Requirement.
Copy out word for word the entries from the line containing "This screenshot has height=424, width=650." through the line containing "[x=109, y=603]", including both of those lines and nothing else.

Material to process.
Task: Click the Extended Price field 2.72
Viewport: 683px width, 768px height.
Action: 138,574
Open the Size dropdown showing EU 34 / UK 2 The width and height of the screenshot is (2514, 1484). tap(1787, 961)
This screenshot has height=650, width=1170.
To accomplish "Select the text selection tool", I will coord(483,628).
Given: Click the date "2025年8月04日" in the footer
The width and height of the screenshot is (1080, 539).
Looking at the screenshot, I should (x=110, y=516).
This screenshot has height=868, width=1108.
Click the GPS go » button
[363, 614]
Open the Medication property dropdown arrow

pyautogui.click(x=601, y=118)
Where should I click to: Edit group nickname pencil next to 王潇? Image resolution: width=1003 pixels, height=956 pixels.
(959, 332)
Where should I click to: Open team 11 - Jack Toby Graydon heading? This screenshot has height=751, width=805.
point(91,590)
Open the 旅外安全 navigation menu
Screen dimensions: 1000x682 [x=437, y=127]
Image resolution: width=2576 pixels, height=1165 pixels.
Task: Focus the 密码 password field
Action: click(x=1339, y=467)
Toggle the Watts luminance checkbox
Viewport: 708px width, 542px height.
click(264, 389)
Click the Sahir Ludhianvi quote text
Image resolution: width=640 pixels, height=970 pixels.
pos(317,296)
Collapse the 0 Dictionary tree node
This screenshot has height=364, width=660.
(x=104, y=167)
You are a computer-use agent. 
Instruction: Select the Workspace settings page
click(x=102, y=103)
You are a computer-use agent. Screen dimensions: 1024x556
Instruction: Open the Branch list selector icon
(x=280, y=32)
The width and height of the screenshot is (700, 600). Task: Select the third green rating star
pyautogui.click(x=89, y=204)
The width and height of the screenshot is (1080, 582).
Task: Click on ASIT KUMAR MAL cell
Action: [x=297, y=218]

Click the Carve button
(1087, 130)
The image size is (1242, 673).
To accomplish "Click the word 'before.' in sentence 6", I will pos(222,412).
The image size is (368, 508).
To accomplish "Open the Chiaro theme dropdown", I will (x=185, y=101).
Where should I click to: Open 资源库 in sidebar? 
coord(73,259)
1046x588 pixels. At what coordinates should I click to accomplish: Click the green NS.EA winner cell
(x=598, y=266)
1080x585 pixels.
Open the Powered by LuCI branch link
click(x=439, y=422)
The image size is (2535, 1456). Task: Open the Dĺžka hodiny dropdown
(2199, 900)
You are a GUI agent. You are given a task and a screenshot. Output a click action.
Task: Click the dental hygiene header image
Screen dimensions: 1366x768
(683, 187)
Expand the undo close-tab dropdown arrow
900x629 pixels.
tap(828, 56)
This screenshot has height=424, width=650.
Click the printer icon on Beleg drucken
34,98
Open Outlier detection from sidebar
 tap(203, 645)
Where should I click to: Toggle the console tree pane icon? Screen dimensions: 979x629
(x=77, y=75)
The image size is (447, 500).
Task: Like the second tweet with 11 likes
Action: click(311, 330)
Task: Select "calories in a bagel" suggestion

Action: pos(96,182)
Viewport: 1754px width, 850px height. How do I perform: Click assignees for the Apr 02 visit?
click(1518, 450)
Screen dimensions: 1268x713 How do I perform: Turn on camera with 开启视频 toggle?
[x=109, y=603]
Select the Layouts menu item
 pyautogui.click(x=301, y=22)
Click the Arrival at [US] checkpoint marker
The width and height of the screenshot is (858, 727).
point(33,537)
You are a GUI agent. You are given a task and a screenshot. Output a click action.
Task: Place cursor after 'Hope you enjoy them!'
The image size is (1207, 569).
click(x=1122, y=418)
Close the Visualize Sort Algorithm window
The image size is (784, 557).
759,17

Completed task.
This screenshot has height=424, width=650.
Click the printer icon on Beleg drucken
34,98
Open Outlier detection from sidebar
 tap(203, 645)
Where should I click to: Toggle the console tree pane icon? Screen dimensions: 979x629
(x=77, y=75)
The image size is (447, 500).
Task: Like the second tweet with 11 likes
Action: click(311, 330)
Task: Select "calories in a bagel" suggestion

Action: pos(96,182)
Viewport: 1754px width, 850px height. How do I perform: Click assignees for the Apr 02 visit?
click(1518, 450)
Screen dimensions: 1268x713 How do I perform: Turn on camera with 开启视频 toggle?
[x=109, y=603]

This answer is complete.